WHAT YOU NEED TO DO →
A: In the passage on Sinai asylum seekers, what are the Al-Qaeda-inspired militants trying to set up in the area?
B: Reproduce the Sinai passage word for word, everything from "Egyptian President Mohammed" down to "in the area.".

PASSAGE →
--- BEGIN ---
Violence on the Israeli-Egypt border has opened up an opportunity for Egypt to rescue African asylum seekers who are being kidnapped on the Sinai Peninsula, according to the Catholic bishops of the Middle East.
Egyptian President Mohammed Morsi has declared that Egypt will “control all parts of Sinai”, where clashes have been occurring between militants and Egyptian soldiers. The Al-Qaeda-inspired militants are seeking to set up an Islamic state in the area.
The Catholic bishops of the Holy Land — including Latin Patriarch of Jerusalem Fouad Twal, Melkite Archbishop Elias Chacour and Holy Land Custos Father Pierbattista Pizzaballa — urged Egypt to act on the crisis facing Sinai asylum seekers.
“We, the heads of the Catholic Church in the Holy Land, continue to call out to the world in our deep concern for the fate of the African asylum seekers who have been kidnapped as they pass through Sinai,” they said.
--- END ---
DATA ROWS →
--- BEGIN ---
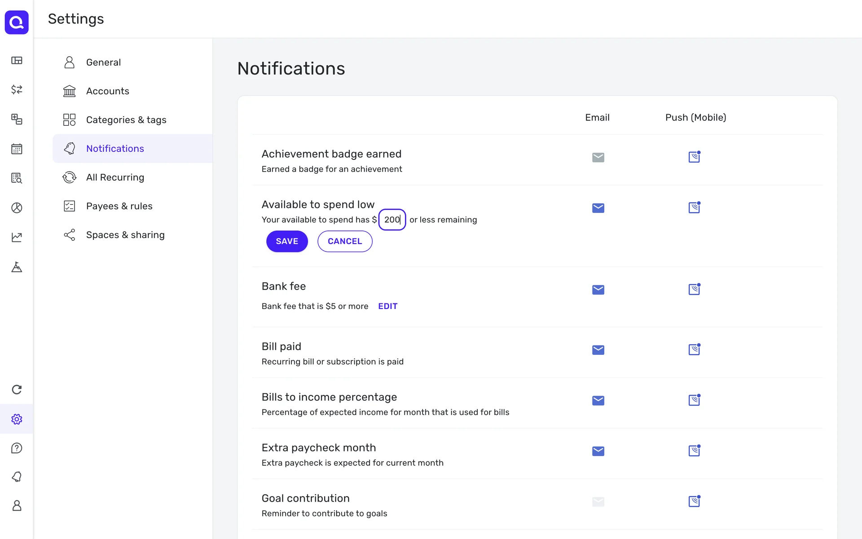The height and width of the screenshot is (539, 862).
Task: Cancel editing the spend threshold
Action: pyautogui.click(x=344, y=241)
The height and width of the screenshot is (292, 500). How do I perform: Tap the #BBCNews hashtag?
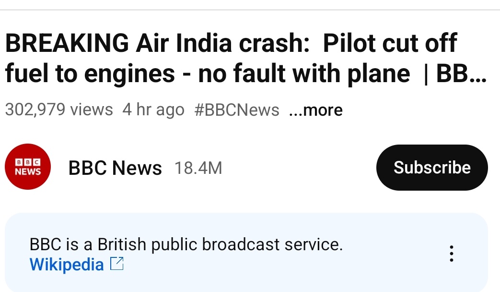[237, 110]
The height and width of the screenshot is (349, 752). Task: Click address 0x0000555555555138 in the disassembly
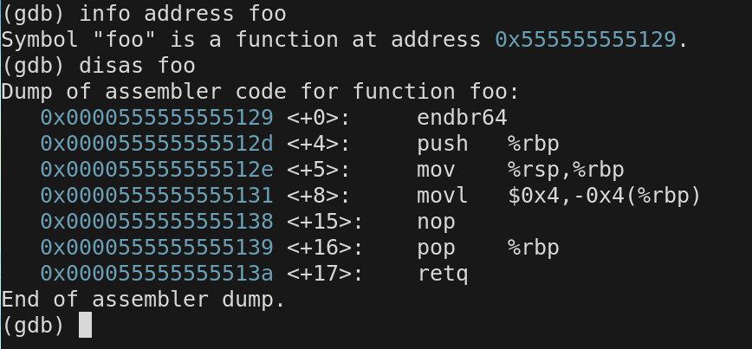pyautogui.click(x=156, y=222)
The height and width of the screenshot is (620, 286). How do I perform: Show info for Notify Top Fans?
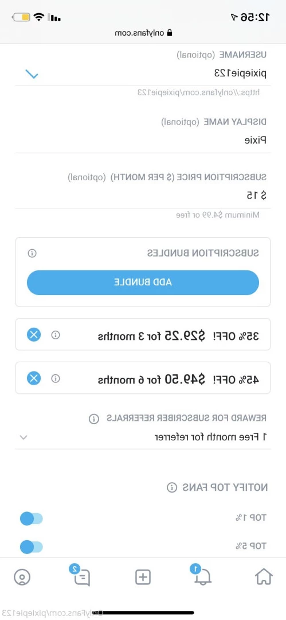coord(171,487)
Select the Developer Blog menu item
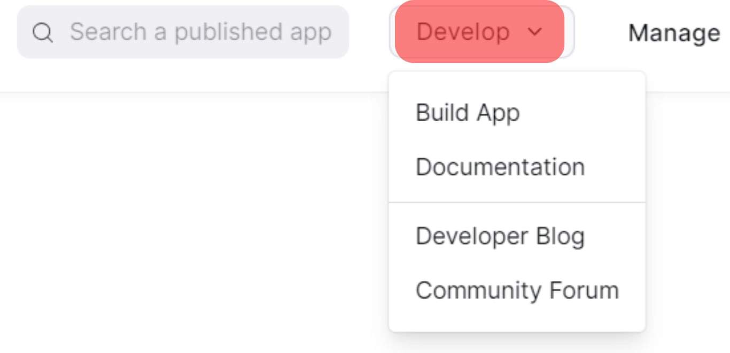 500,237
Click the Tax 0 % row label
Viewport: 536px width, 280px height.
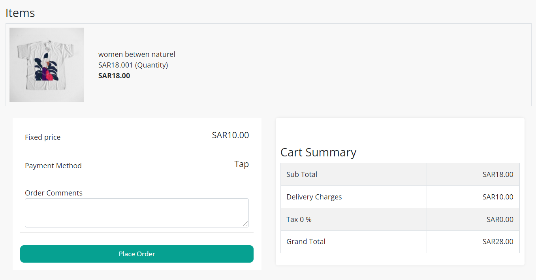tap(299, 219)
--- END ---
TASK-BY-TASK ANSWERS →
A: An Islamic state.

B:
Egyptian President Mohammed Morsi has declared that Egypt will “control all parts of Sinai”, where clashes have been occurring between militants and Egyptian soldiers. The Al-Qaeda-inspired militants are seeking to set up an Islamic state in the area.